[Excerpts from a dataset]
========================

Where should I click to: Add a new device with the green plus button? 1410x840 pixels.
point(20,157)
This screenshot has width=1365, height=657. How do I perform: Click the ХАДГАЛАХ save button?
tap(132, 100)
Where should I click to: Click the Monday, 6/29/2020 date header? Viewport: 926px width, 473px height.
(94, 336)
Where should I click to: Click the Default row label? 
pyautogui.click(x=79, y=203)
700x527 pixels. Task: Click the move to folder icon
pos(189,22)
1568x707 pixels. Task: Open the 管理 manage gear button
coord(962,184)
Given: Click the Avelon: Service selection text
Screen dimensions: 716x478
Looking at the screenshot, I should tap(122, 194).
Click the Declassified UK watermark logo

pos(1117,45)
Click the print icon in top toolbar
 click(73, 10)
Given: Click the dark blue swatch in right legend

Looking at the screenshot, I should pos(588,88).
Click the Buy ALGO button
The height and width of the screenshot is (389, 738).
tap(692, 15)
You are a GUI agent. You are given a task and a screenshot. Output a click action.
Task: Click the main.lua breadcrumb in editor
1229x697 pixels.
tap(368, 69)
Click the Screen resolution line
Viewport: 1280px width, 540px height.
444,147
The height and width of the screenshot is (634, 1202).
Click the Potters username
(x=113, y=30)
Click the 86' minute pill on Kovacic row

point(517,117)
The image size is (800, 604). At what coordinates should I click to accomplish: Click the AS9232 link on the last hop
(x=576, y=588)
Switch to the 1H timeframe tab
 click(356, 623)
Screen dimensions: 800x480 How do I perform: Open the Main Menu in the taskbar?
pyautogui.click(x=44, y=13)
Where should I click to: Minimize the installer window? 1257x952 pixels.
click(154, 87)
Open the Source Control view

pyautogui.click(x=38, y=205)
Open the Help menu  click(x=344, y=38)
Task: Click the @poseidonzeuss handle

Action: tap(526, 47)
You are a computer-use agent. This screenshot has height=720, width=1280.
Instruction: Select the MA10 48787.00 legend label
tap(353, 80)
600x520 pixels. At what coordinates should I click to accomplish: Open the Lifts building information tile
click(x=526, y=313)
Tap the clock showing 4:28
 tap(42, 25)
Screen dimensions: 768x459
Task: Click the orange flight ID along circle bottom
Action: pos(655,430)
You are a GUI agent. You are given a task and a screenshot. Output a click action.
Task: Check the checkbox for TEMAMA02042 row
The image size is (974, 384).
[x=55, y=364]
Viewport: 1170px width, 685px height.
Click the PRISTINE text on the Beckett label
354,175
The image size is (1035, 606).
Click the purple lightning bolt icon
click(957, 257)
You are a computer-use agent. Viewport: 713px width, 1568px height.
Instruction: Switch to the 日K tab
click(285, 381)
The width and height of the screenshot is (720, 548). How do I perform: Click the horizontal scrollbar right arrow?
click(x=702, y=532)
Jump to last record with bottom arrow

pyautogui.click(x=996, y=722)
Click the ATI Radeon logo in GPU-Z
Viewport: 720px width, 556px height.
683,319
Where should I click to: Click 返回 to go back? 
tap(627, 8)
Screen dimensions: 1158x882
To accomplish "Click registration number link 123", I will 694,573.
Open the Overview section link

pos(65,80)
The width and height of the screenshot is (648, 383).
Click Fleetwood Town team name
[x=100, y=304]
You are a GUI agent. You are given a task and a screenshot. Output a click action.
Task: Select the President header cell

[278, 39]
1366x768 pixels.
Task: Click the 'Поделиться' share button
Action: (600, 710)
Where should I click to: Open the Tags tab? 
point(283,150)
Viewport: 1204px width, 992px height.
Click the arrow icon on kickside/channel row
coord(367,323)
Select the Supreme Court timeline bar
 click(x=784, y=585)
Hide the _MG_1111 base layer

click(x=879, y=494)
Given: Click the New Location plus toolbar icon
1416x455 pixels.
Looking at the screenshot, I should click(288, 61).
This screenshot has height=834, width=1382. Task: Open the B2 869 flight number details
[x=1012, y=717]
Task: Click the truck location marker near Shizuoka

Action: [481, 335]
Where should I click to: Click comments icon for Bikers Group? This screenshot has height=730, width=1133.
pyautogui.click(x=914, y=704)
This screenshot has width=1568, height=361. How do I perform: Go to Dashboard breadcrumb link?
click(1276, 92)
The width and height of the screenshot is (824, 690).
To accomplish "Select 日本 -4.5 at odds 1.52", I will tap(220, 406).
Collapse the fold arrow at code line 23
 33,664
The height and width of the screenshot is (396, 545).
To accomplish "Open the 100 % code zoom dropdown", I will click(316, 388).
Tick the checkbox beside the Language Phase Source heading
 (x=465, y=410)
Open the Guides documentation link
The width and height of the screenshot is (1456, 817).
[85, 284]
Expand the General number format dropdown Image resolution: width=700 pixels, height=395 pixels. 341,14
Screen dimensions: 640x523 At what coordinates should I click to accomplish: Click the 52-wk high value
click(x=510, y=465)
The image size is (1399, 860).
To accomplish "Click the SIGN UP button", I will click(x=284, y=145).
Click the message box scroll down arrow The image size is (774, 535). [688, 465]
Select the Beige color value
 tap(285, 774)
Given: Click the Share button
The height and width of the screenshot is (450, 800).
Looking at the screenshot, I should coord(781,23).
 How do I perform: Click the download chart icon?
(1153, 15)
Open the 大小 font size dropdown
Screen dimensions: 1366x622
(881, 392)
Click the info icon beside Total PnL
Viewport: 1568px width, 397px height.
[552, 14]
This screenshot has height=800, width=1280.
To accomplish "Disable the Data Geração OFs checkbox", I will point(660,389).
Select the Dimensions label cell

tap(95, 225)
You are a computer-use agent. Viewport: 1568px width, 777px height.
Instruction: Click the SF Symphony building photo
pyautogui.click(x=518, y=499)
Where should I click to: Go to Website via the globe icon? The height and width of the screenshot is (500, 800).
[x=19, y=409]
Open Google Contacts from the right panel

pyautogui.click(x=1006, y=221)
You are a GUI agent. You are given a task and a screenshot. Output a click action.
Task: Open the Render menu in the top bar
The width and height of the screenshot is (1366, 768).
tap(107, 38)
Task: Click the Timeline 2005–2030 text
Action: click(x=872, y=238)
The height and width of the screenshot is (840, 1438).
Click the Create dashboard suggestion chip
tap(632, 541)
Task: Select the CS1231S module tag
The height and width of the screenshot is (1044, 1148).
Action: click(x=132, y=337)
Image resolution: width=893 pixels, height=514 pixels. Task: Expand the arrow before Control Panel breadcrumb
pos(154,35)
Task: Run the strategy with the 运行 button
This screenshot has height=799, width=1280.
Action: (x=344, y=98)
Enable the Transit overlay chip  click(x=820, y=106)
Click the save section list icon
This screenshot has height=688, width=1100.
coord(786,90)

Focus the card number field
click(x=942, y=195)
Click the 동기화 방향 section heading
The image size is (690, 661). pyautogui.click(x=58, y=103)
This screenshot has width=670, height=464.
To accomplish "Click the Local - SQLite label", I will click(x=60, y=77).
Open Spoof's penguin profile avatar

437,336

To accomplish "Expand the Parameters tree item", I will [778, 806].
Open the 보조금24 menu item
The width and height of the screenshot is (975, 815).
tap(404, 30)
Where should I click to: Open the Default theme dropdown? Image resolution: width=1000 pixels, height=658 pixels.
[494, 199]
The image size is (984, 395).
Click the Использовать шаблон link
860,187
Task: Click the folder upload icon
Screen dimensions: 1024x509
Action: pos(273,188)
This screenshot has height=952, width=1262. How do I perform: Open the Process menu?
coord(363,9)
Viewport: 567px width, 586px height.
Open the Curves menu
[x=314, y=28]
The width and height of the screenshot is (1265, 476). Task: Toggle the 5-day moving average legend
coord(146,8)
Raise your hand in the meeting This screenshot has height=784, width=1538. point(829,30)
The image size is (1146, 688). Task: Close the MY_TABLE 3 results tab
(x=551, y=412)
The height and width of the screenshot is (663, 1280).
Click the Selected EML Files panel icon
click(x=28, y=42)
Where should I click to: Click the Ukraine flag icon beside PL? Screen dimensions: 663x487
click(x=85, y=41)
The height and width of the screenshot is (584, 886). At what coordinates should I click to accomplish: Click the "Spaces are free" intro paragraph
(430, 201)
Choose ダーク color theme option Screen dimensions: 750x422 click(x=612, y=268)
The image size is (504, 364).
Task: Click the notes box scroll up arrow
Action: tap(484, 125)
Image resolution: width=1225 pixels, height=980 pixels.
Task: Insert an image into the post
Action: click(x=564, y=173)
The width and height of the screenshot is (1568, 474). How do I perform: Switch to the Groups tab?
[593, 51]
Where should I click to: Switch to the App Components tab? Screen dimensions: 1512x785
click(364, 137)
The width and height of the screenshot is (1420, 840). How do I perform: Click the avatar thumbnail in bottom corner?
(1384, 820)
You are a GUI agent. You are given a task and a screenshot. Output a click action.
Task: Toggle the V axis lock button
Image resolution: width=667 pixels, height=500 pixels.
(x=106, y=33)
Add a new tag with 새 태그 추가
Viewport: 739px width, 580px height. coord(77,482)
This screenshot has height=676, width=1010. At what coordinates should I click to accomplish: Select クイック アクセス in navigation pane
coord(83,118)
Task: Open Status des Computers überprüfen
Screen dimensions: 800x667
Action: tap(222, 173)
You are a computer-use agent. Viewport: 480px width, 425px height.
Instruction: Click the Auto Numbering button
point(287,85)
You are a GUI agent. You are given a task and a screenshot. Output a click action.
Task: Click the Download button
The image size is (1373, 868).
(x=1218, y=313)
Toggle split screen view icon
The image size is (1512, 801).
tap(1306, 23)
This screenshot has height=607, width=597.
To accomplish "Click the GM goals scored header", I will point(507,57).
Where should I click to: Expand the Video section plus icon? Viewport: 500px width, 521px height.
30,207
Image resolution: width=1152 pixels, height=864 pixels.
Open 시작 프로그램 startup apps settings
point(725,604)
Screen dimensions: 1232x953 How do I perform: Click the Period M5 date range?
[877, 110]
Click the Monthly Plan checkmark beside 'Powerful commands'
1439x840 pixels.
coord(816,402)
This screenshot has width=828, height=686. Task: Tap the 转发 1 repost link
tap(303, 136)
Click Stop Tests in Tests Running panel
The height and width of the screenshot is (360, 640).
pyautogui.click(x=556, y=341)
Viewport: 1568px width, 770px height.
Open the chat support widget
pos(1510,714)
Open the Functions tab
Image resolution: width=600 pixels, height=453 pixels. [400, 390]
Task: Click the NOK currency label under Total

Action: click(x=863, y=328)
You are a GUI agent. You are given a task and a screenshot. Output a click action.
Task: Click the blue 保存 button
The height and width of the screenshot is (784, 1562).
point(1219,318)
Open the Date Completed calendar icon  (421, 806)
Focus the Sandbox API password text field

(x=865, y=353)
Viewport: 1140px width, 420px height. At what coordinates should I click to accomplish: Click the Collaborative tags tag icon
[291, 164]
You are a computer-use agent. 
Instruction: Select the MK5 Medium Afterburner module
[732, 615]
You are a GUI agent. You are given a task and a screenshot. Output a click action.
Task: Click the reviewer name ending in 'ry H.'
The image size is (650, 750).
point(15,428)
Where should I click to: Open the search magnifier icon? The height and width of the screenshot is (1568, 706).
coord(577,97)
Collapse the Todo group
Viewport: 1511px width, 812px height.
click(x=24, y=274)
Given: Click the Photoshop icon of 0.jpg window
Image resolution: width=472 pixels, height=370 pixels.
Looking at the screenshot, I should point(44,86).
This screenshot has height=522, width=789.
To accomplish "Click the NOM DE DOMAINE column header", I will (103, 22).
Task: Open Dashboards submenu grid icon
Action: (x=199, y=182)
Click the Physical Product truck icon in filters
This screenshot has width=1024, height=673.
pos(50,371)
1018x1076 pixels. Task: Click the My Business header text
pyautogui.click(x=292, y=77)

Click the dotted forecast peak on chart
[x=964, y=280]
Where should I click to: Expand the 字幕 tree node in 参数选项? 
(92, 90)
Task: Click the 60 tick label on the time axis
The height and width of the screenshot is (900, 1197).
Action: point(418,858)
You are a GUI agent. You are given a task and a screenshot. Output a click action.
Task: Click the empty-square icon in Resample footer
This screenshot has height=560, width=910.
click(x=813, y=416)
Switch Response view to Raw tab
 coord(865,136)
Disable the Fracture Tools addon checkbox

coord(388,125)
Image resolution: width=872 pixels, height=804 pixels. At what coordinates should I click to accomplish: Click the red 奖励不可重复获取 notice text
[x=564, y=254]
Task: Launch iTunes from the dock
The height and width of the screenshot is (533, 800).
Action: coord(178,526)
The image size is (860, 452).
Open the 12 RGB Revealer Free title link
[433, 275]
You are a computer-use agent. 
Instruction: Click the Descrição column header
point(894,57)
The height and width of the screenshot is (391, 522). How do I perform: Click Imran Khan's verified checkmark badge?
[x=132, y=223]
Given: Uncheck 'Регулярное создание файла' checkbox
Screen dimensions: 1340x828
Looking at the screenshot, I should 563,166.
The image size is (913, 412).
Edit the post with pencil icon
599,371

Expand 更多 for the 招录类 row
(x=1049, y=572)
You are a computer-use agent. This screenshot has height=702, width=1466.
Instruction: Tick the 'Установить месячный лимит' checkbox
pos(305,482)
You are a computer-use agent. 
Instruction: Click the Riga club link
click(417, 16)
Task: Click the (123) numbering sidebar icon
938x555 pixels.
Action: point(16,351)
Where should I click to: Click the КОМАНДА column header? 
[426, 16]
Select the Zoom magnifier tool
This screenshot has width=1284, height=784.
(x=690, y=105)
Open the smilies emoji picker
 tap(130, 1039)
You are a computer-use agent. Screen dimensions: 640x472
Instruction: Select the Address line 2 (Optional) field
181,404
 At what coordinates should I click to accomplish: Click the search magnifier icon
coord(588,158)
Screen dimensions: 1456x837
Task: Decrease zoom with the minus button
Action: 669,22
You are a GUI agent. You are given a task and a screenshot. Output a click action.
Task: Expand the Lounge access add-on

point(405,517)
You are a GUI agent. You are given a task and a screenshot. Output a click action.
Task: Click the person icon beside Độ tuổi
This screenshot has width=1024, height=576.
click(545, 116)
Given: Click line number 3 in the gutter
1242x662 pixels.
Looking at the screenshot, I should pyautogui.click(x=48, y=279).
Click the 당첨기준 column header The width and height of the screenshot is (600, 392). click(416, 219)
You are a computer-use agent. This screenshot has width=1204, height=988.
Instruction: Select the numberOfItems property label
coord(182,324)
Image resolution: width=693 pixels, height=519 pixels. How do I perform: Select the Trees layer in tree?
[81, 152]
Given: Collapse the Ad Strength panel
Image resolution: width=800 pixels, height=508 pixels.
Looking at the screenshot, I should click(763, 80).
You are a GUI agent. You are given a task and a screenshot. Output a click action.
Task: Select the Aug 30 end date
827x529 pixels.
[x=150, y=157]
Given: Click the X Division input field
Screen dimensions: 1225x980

========================

=== INSTRUCTIONS TO FOLLOW ===
Please give an exact copy of the lines above, beginning with the line containing "Instruction: Click the Descrição" and running through the line containing "has width=1204, height=988.", and of no other lines.

=== RESPONSE AREA ===
Instruction: Click the Descrição column header
point(894,57)
The height and width of the screenshot is (391, 522). How do I perform: Click Imran Khan's verified checkmark badge?
[x=132, y=223]
Given: Uncheck 'Регулярное создание файла' checkbox
Screen dimensions: 1340x828
Looking at the screenshot, I should 563,166.
The image size is (913, 412).
Edit the post with pencil icon
599,371

Expand 更多 for the 招录类 row
(x=1049, y=572)
You are a computer-use agent. This screenshot has height=702, width=1466.
Instruction: Tick the 'Установить месячный лимит' checkbox
pos(305,482)
You are a computer-use agent. 
Instruction: Click the Riga club link
click(417, 16)
Task: Click the (123) numbering sidebar icon
938x555 pixels.
Action: point(16,351)
Where should I click to: Click the КОМАНДА column header? 
[426, 16]
Select the Zoom magnifier tool
This screenshot has width=1284, height=784.
(x=690, y=105)
Open the smilies emoji picker
 tap(130, 1039)
You are a computer-use agent. Screen dimensions: 640x472
Instruction: Select the Address line 2 (Optional) field
181,404
 At what coordinates should I click to accomplish: Click the search magnifier icon
coord(588,158)
Screen dimensions: 1456x837
Task: Decrease zoom with the minus button
Action: 669,22
You are a GUI agent. You are given a task and a screenshot. Output a click action.
Task: Expand the Lounge access add-on

point(405,517)
You are a GUI agent. You are given a task and a screenshot. Output a click action.
Task: Click the person icon beside Độ tuổi
This screenshot has width=1024, height=576.
click(545, 116)
Given: Click line number 3 in the gutter
1242x662 pixels.
Looking at the screenshot, I should pyautogui.click(x=48, y=279).
Click the 당첨기준 column header The width and height of the screenshot is (600, 392). click(416, 219)
You are a computer-use agent. This screenshot has width=1204, height=988.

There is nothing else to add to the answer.